The world economy is on the verge of growth and expansion. This projection is by the International Monetary Fund (IMF) in its World Economic Outlook (WEO) report released ahead of April 2018 Spring Meetings currently ongoing in Washington, D.C.
The IMF retained its 2018 and 2019 global growth forecasts at 3.9% apiece, 10bps above actual growth of 3.8% in first quarter of 2017.
According to the IMF, the growth is expected to remain broad-based across regions, extending the synchronised expansion observed since 2017 against the backdrop of favorable market sentiment, accommodative financial conditions and positive knock-on effects of expansionary fiscal policy in the United Sates.
In the forecast years, Advanced Economies (AEs) are expected to grow faster than potential while excess capacity is expected to narrow in the Euro Area. Similarly, growth in Emerging Markets (EMs) & Developing Markets (DMs) is expected to strengthen further, following the rebound in global trade and rising commodity prices.
Stripping global growth by regions, AEs are projected to grow higher than initial forecast in 2018 (revised to 2.5% in 2018 vs. actual of 2.3% in 2017), driven by stronger activity in the US and Euro Area which would offset the slower growth in the UK, Japan and Canada.
Positive US outlook is on the back of expansionary fiscal policy, while the sustained recovery in the euro area is anchored on stronger domestic demand, supportive monetary policy and improved external demand prospects.
In EMs & DCs, growth is projected to accelerate 10bps to 4.9%, driven by improved external demand outlook in China, strong private consumption in India and Brazil as well as Mexico which will feed off positive growth in the US.
The IMF is also optimistic on Sub-Saharan Africa as it estimated growth in the region to improve from 2.8% in 2017 to 3.4% in 2018 (previous estimate: 3.3%), largely on the back of growth prospects in key economies – South Africa, Angola and Nigeria.
The world body’s projection ties in with Afrinvest Research projection, which shows a more optimistic outlook with projected growth of 2.6% to be driven both by oil and non-oil sectors in 2018.

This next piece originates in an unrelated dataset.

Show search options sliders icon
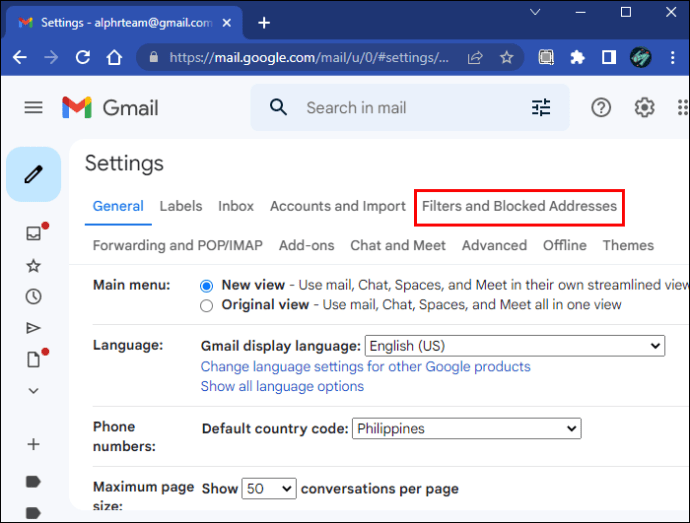The image size is (690, 523). pyautogui.click(x=541, y=107)
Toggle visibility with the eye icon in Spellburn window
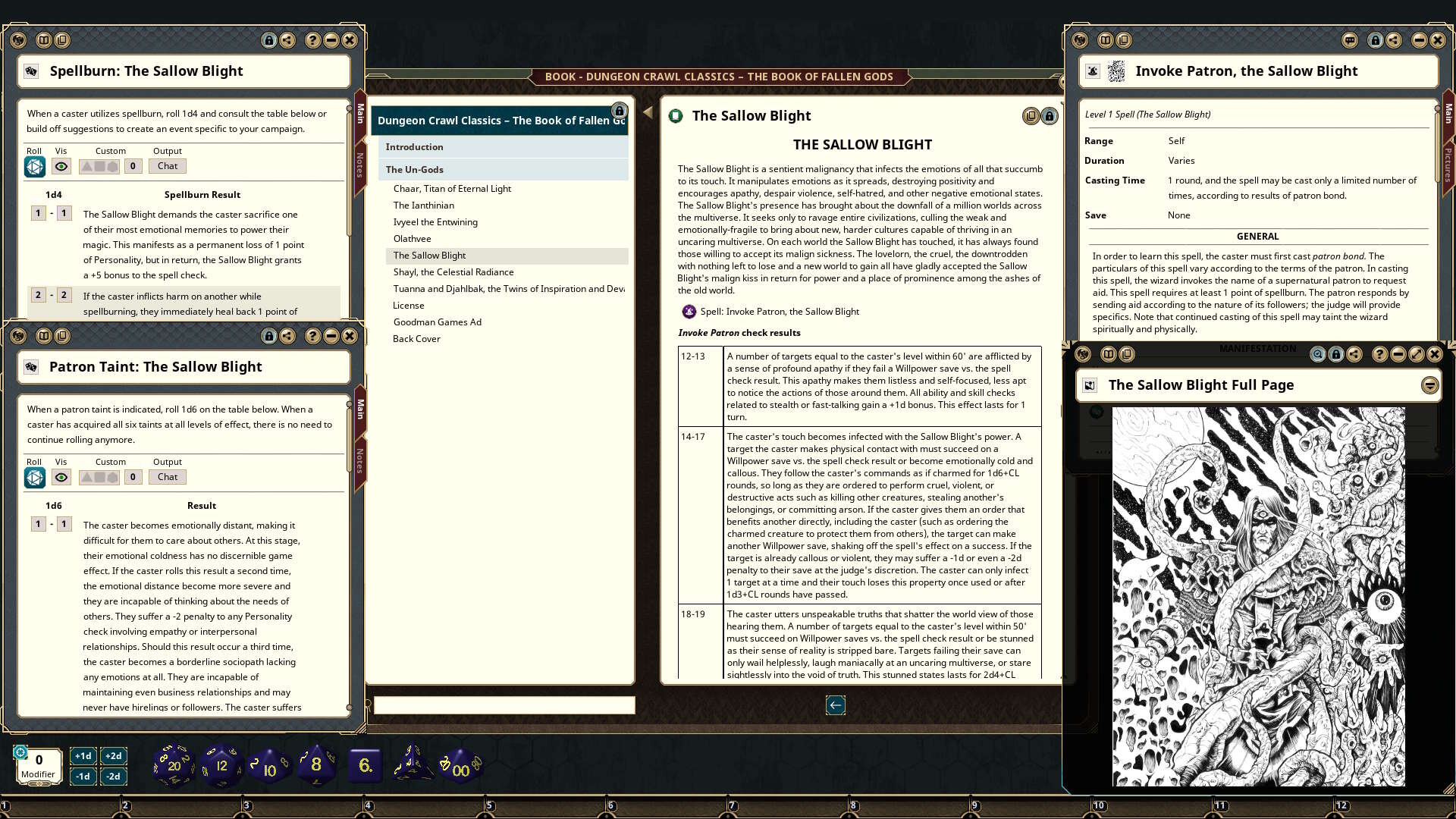Image resolution: width=1456 pixels, height=819 pixels. click(61, 166)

In the global commodities market, oil prices rallied further to US$73.82 (as at 20th April, 2018) – a 3 year high – following indications that oil inventory surplus which was in excess of 337.0m barrels in January 2017 had been cut by approximately 97.0% to 10.0m barrels by January 2018 as a result of oil production cuts agreed upon by member countries of the Organization of Petroleum Exporting Countries (OPEC) and its allies led by Russia since December 2016.
Across African markets tracked, it was observed that a mixed performance as 2 of 4 indices under coverage closed in the green. Ghana’s GSE Composite and Egypt’s EGX rose 2.8% and 0.9% W-o-W respectively.
During the week, Egypt reported a decline in inflation rate to 13.0% following removal of subsidies and floating of its exchange rate in the previous year while investors in Ghana continue to increase positions in local stocks. On the flipside, Kenya’s NSE 20 sustained negative performance from the prior week further declining 2.5% W-o-W while the Nigeria’s All Share Index fell marginally by 0.3% as investors continued to book profits on overvalued stocks.